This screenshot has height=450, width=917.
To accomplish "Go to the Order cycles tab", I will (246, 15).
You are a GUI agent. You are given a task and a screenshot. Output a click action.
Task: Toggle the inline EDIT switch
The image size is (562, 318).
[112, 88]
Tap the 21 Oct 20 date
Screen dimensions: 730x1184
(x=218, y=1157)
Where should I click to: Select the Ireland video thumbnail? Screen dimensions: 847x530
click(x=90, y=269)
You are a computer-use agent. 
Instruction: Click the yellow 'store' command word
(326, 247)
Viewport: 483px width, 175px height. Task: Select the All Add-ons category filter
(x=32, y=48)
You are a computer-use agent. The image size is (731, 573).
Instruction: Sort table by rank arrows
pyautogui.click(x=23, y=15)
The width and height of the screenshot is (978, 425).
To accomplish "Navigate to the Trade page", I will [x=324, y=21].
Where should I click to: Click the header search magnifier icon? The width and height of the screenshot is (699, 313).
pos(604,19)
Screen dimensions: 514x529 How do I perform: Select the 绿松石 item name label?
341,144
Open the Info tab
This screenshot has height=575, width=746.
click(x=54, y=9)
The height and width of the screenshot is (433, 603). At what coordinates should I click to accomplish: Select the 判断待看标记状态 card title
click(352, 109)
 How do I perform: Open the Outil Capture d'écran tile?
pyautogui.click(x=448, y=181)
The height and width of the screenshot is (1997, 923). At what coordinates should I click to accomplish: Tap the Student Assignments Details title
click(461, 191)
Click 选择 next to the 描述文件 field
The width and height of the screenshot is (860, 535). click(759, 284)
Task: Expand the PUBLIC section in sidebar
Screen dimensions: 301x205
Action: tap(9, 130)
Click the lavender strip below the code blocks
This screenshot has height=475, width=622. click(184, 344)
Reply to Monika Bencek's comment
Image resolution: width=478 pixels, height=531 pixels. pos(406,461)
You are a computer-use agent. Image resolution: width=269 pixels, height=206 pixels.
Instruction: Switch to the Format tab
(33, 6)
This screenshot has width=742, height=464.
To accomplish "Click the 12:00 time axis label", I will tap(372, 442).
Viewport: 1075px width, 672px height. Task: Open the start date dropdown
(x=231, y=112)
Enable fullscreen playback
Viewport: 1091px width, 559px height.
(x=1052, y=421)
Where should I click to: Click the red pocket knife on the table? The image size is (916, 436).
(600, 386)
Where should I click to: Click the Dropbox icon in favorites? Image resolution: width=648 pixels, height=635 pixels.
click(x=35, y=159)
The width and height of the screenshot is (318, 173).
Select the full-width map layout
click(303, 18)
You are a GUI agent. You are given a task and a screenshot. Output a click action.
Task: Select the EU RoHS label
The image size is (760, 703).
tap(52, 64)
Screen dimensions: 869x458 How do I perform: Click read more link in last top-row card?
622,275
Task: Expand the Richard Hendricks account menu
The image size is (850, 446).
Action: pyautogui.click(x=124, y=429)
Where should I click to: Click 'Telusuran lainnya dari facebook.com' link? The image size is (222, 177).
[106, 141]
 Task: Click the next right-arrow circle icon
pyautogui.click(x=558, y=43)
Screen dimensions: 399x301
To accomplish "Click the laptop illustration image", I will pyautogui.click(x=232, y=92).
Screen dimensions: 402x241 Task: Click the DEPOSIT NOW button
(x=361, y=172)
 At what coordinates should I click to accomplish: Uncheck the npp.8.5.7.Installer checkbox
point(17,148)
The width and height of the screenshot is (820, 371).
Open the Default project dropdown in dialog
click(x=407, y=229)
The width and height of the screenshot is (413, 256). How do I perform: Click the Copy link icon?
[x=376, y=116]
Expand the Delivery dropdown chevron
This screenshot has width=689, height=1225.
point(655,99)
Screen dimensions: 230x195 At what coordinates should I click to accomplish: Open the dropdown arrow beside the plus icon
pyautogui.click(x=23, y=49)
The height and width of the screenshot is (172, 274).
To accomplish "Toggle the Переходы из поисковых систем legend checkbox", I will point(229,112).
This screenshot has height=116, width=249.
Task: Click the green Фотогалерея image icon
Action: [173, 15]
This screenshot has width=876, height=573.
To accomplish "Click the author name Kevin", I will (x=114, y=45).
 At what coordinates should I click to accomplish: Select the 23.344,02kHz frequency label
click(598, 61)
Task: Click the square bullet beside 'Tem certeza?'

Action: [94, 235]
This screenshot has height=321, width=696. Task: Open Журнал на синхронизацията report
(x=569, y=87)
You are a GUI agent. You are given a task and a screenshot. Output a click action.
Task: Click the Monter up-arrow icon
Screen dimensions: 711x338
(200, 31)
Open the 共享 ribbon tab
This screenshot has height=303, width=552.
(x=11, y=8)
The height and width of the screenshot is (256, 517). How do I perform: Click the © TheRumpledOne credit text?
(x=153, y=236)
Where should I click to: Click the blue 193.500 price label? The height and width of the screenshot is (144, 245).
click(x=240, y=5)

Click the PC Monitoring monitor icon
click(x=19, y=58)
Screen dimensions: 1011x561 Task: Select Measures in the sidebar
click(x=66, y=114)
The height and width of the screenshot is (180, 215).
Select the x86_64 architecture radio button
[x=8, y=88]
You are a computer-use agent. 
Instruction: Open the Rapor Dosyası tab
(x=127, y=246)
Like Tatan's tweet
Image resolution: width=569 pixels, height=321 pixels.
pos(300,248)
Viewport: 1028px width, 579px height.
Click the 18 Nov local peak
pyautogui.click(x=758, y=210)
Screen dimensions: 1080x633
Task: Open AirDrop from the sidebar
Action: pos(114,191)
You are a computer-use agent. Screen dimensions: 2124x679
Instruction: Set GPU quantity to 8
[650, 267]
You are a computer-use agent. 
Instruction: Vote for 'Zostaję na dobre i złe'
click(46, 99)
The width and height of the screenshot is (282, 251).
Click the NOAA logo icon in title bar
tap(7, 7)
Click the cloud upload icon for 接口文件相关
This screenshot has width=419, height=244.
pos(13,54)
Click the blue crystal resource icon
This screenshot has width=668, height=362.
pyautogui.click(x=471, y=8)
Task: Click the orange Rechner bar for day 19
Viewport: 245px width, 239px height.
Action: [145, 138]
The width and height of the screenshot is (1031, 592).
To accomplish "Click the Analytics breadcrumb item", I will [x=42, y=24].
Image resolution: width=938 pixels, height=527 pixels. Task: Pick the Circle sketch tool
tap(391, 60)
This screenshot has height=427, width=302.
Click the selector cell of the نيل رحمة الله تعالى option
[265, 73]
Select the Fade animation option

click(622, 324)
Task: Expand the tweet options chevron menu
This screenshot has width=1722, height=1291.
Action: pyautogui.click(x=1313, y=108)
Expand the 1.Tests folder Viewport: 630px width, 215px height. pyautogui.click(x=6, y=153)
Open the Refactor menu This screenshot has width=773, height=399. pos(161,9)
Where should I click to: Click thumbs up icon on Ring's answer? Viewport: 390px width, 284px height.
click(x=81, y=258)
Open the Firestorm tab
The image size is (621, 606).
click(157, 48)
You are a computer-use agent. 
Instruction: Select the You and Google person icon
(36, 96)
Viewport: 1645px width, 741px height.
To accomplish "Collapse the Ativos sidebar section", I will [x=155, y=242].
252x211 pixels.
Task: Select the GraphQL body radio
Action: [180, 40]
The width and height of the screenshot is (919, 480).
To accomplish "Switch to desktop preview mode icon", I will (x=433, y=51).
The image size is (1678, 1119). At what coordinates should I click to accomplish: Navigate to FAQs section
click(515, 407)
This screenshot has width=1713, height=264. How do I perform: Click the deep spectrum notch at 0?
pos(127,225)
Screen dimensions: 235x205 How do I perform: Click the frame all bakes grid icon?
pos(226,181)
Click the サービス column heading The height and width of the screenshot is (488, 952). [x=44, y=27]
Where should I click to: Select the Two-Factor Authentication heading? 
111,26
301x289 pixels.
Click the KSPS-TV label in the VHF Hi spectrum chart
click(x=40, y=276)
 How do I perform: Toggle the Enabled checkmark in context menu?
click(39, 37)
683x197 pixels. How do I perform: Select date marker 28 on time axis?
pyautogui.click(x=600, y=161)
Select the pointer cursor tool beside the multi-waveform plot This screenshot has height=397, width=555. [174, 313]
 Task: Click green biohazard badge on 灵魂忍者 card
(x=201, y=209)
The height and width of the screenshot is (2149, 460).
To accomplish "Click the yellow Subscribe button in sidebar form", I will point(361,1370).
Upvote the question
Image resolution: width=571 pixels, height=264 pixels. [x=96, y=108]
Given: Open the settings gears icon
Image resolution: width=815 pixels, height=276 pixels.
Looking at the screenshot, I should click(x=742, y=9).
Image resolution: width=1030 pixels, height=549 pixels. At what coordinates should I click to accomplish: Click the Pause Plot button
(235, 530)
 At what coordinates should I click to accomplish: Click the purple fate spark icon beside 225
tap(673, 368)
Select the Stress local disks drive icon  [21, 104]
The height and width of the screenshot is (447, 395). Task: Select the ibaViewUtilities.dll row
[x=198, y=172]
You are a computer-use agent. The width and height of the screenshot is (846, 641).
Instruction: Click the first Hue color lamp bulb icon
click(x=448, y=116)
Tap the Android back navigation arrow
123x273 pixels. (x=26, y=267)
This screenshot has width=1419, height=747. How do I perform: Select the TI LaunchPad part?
------------
■ WORK TO BE COMPLETED: Reproduce exactly the stretch of the material above that starts at the line with "This screenshot has height=575, width=746." and ends at the line with "Task: Select the EU RoHS label", both included, and nothing else.

■ YOUR SOLUTION:
This screenshot has height=575, width=746.
click(x=54, y=9)
The height and width of the screenshot is (433, 603). At what coordinates should I click to accomplish: Select the 判断待看标记状态 card title
click(352, 109)
 How do I perform: Open the Outil Capture d'écran tile?
pyautogui.click(x=448, y=181)
The height and width of the screenshot is (1997, 923). At what coordinates should I click to accomplish: Tap the Student Assignments Details title
click(461, 191)
Click 选择 next to the 描述文件 field
The width and height of the screenshot is (860, 535). click(759, 284)
Task: Expand the PUBLIC section in sidebar
Screen dimensions: 301x205
Action: tap(9, 130)
Click the lavender strip below the code blocks
This screenshot has height=475, width=622. click(184, 344)
Reply to Monika Bencek's comment
Image resolution: width=478 pixels, height=531 pixels. pos(406,461)
You are a computer-use agent. Image resolution: width=269 pixels, height=206 pixels.
Instruction: Switch to the Format tab
(33, 6)
This screenshot has width=742, height=464.
To accomplish "Click the 12:00 time axis label", I will tap(372, 442).
Viewport: 1075px width, 672px height. Task: Open the start date dropdown
(x=231, y=112)
Enable fullscreen playback
Viewport: 1091px width, 559px height.
(x=1052, y=421)
Where should I click to: Click the red pocket knife on the table? The image size is (916, 436).
(600, 386)
Where should I click to: Click the Dropbox icon in favorites? Image resolution: width=648 pixels, height=635 pixels.
click(x=35, y=159)
The width and height of the screenshot is (318, 173).
Select the full-width map layout
click(303, 18)
You are a GUI agent. You are given a task and a screenshot. Output a click action.
Task: Select the EU RoHS label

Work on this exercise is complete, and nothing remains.